For the lateral and anterior bending tests (Figures 2(a)–2(c)), each specimen was oriented horizontally with its proximal embedding rigidly fixed to the machine base. An L-shaped metal profile composed of two perpendicular base plates was used to connect the distal part of the specimen’s embedding to the machine actuator via a double cardan joint. The cardan joint’s driving shaft (connected to the machine actuator), the intermediate shaft, and the driven shaft (attached to the L-profile) were aligned with the machine actuator axis. With this assembly constellation, the cardan’s rotational axis and the humeral shaft axis intersected each other at a 90° angle, allowing transformation of the generated actuator torque to pure bending moments acting on the humerus. The horizontally oriented specimens were kept free from shear stresses by maintaining the axial force along the actuator axis at 0 N. Furthermore, any potential axial stresses were compensated by the inherent kinematic characteristics of the double cardan joint, while potential torsional moments were eliminated based on the intersection of the two mechanical axes.

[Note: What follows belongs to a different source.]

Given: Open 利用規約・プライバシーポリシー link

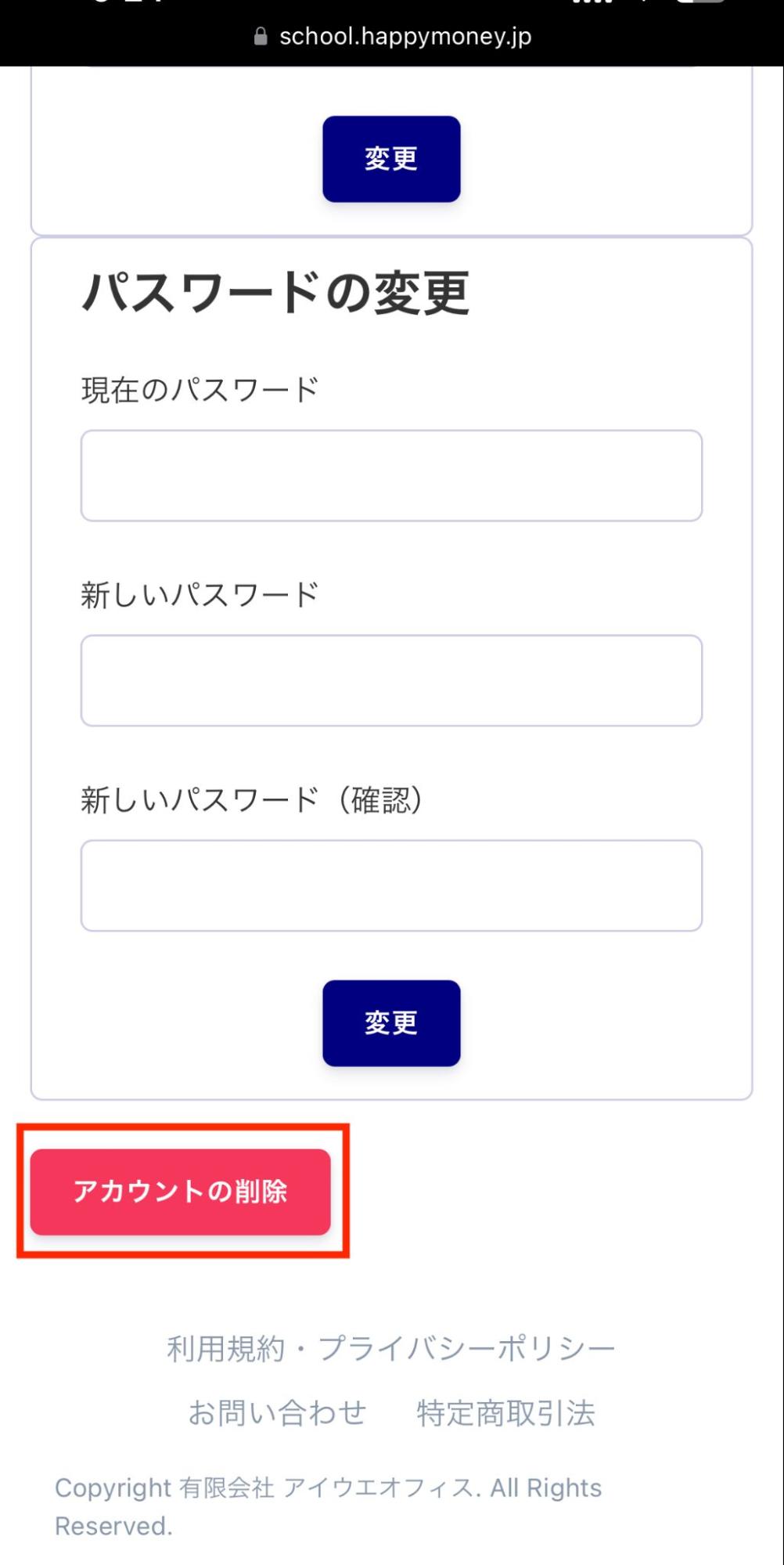Looking at the screenshot, I should click(391, 1349).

The machine actuator’s rotational capabilities were exploited to initiate three torsional ramped unidirectional loading cycles from 0 Nm to 3 Nm at a rate of 6 Nm/min, being transmitted to stress the specimens with equivalent magnitude in pure bending.

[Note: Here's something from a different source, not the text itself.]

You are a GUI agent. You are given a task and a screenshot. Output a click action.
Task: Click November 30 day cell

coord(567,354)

For the axial bending test (Figure 2(d)), each specimen was oriented vertically, aligned with the machine axis, and connected to the machine base and actuator via a single cardan joint on each side. Axial loading was introduced via the actuator in three ramped cycles from 0 N to 100 N at a rate of 200 N/min, while keeping 0 Nm torque.

Both nondestructive quasistatic and destructive cyclic torsional tests were performed using the setup for axial bending. During the nondestructive test in internal rotation, the uniaxial torque was applied in three ramped cycles from 0 Nm to 2 Nm at a rate of 4 Nm/min, while keeping the axial load at 0 N. The destructive cyclic internal rotation test was initiated with a ramp from 0 Nm to 0.5 Nm at a rate of 0.1 Nm/s, followed by progressively increasing sinusoidal torsional loading at 1 Hz, keeping the axial load at 0 N during the whole test. While the valley torque of each cycle was kept constant at 0.5 Nm, the peak torque, starting at 1 Nm, increased at a rate of 0.002 Nm/cycle. The test stop criterion was defined as reaching a 90° angle by the machine actuator with respect to its position at the test start, being found sufficient for retrospective failure analysis.

2.3. Data Acquisition and Statistical Analysis

Time (s), axial displacement (mm), and load (N), as well as torsional angle (°) and torque (Nm), were recorded from the machine controllers at 128 Hz.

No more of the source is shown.